My longtime friend Steve Shaper, who is around 87 and still an active golfer, pointed out in a kind email to me that perhaps I might be happier by slowing down, taking stock, and spending more time appreciating the small but terribly significant things all around us. Those become both more available and more important as we age out of the rat race and into some measure of grace.
Those who have a big circle of friends, a close community, family and grandkids have very different lives from mine. If I want social interaction I have to get out and create it. I spent too many years with my face in a toilet bowl and there is much I wish to do before it's my turn. Along with that, plenty of quiet time.
There's time each day to watch the birds devour suet while I sip coffee. But I am not yet ready to release my adventure travel. That said, I am both ratcheting back on some of the harder stuff and rethinking my approach. That's healthy- and it's also respectful of my body. It's a nod to aging, aging well, but also living well on my terms.

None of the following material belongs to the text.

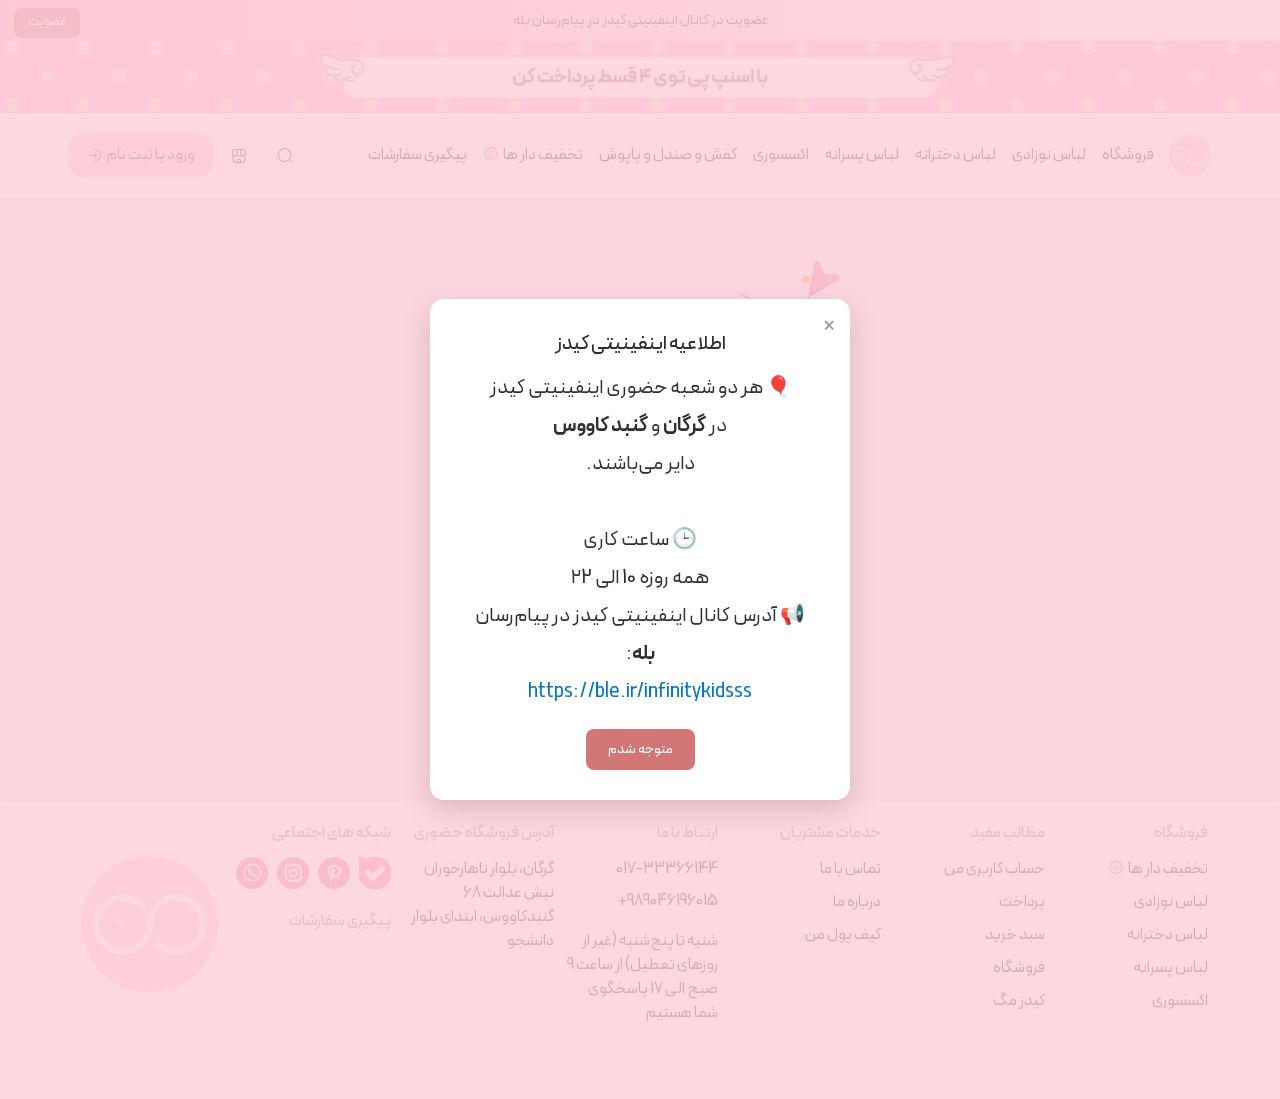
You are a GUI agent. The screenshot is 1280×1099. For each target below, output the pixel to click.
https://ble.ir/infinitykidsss (640, 692)
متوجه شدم (640, 749)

Working out is part of aging well. What changes is how we work out, and how to continue to make exercising both a joy and a celebration of being alive. I miss running and hiking and kayaking and riding. This is the price I pay in order to do those things again. Is down time in recovery wasted? Not on your life.
All these surgeries are responsible care. The down time is essential, and a perfect time for writing and reflection. Nothing wasted.
In order to make later in life easier, we need to plan for our passage. Take care of wills and living wills, power of attorney paperwork, and contingency plans if and when we are no longer compos mentis. These are gifts both to ourselves and to those who love us. Acknowledging that we will die allows us, like the Bhutanese, to truly celebrate right now.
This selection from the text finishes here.